Of all the bizarre and fascinating discoveries physicists have made in the last century and a half, I think the one that twists my brain the most is the effect massive objects have on the space around them.
I use the "twists" metaphor deliberately, because the concept -- commonly called "warped space" -- is that anything with mass deforms the space it's in. You've probably heard the two-dimensional analogy, to a bowling ball sitting on a trampoline and stretching the fabric downward. If you then roll a marble across the trampoline, it will follow a deflected path. Not because the bowling ball is mysteriously attracting the marble; the marble is merely following the contours of the space it's traveling through.
Increase the number of dimensions by one, and you've got a basic idea of what this feature of the universe is like. We live in a three-dimensional space warped into a fourth dimension, and something passing near a massive object (as with the trampoline analogy, the more massive the object, the greater the effect) will follow a curved path. Possibly, if the "attractor" is big enough, curved into a closed loop -- like the Moon does around the Earth, and the Earth does around the Sun.
Where it gets even weirder is that the degree of deflection of the moving object is dependent on how fast it's going. Again, the marble provides a good analogy; a fast-moving marble will not alter its trajectory from a straight line very much, while a slow-moving one might actually fall into the "gravity well" of the bowling ball. The same is true here in three-dimensional space. This is why there's such a thing as "escape velocity;" the velocity of an object has to be great enough to escape the curvature of the gravity well it's sitting in, and that velocity gets larger as the "attractor" becomes more massive.
With a black hole, the escape velocity is greater than the speed of light. Put a different way, space around a black hole has been warped so greatly that nothing is moving fast enough to avoid falling in. Once you get close enough to a black hole to experience that degree of space-time curvature (a point called the "event horizon"), there is no power in the universe that can stop you from falling all the way in and meeting a grim fate called (I kid you not) "spaghettification."
Which, unfortunately, is exactly what it sounds like.

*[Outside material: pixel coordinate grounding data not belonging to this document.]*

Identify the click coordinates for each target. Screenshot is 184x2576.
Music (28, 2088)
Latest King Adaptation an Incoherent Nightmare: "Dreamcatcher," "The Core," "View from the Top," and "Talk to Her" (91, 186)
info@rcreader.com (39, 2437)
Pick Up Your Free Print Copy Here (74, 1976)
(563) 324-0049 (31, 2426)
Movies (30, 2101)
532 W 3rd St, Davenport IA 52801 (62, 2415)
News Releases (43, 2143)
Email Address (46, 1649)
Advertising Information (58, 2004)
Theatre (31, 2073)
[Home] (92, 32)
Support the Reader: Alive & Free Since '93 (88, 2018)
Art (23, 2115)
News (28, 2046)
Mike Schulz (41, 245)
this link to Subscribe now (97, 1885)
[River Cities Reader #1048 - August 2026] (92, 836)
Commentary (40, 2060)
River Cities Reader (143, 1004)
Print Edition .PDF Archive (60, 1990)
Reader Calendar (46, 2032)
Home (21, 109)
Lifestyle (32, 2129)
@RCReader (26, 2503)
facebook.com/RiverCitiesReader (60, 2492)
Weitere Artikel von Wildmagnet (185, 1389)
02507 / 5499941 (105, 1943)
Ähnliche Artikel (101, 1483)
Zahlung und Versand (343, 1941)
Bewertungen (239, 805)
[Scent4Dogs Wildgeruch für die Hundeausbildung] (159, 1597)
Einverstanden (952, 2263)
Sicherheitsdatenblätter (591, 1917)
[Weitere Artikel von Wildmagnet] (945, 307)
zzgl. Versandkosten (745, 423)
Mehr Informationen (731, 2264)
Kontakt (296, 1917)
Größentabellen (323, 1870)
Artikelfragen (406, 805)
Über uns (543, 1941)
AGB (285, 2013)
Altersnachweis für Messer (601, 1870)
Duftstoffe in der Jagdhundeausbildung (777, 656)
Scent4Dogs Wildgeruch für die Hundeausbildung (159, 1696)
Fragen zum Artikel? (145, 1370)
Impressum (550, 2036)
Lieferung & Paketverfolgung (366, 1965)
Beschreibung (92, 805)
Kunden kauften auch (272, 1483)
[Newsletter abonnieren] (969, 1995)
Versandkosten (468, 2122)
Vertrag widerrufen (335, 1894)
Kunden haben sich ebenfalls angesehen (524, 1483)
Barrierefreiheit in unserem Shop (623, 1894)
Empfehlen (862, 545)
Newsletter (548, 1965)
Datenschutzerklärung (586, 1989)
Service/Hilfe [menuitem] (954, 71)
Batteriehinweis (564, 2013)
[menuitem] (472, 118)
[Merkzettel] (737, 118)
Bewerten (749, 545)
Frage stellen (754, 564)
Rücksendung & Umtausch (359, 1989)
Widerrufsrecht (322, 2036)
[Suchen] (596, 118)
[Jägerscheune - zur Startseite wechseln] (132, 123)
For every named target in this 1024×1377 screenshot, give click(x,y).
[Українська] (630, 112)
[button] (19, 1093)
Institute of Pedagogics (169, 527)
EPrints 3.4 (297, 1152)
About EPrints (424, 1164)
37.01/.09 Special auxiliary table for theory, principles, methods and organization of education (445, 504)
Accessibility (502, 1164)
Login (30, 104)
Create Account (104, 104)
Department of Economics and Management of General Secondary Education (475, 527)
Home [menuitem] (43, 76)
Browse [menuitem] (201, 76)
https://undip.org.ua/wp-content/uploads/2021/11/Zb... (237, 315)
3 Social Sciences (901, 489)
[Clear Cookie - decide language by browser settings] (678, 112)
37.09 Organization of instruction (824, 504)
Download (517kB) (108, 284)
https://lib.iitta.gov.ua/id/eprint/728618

Why this mind-warping topic comes up is because of a paper that appeared this week in Scientific Reports, describing research by Albert Sneppen, a student at the Niels Bohr Institute, looking at what would happen to light as it passed very near -- but not within -- the event horizon of a massive black hole. Sneppen came up with a mathematical model showing that it creates an effect so bizarre and unmistakable that it is now being proposed as a way of detecting distant black holes.
Suppose between us and a distant galaxy is a large black hole. The black hole (being black) is invisible; it can only be seen because of how it interacts with the matter and energy around it. So the light from the galaxy has to pass near the black hole on its voyage to us. The particles of light that stray too close follow the curvature of space right into the black hole, as you might expect. The ones that get close, but not too close, are where things are interesting.
Recall that the Earth follows an elliptical path around the Sun because the Sun is warping space enough, and the Earth is moving slowly enough, that the Earth doesn't slingshot away from the Sun (fortunately for us) but remains "captured," following the shortest path through curvature of the space it's in. So presumably there is a distance around a massive black hole that would have the same property vis-à-vis light; a distance where light speed is exactly right for it to follow the lines of the intensely curved space it's traveling through and describe a circular (or elliptical) path.
So light at that distance would become trapped, circling the black hole forever. But what about light from the same distant galaxy that is just a leeeeeetle bit farther away? And a leeeeetle farther than that? What Sneppen showed is that this effect would cause the light rays from the galaxy passing progressively farther and farther away from the black hole to make a specific number of loops around the black hole before "escaping." So of the photons of light from the galaxy that end up after that cosmic loop-the-loop heading our way, some (the ones the farthest away from the black hole to start with) would have circled the black hole only once, some twice, some three times, etc.
What this would do is create multiple images of the same galaxy, strung out in a line.
Check out the drawing by Sneppen's collaborator, Peter Laursen, showing the results of the effect:
So there you have it; this morning's reason to feel very, very small. I don't know about you, but I think the human species can use a little humility these days, We need to be reminded periodically that we are tiny beings in an enormous universe, one that is so bizarre that it boggles the mind. Although I have to say it's impressive that we tiny insignificant beings have begun to understand and explain this bizarreness. As astronomer Carl Sagan put it, "We are a way for the universe to know itself."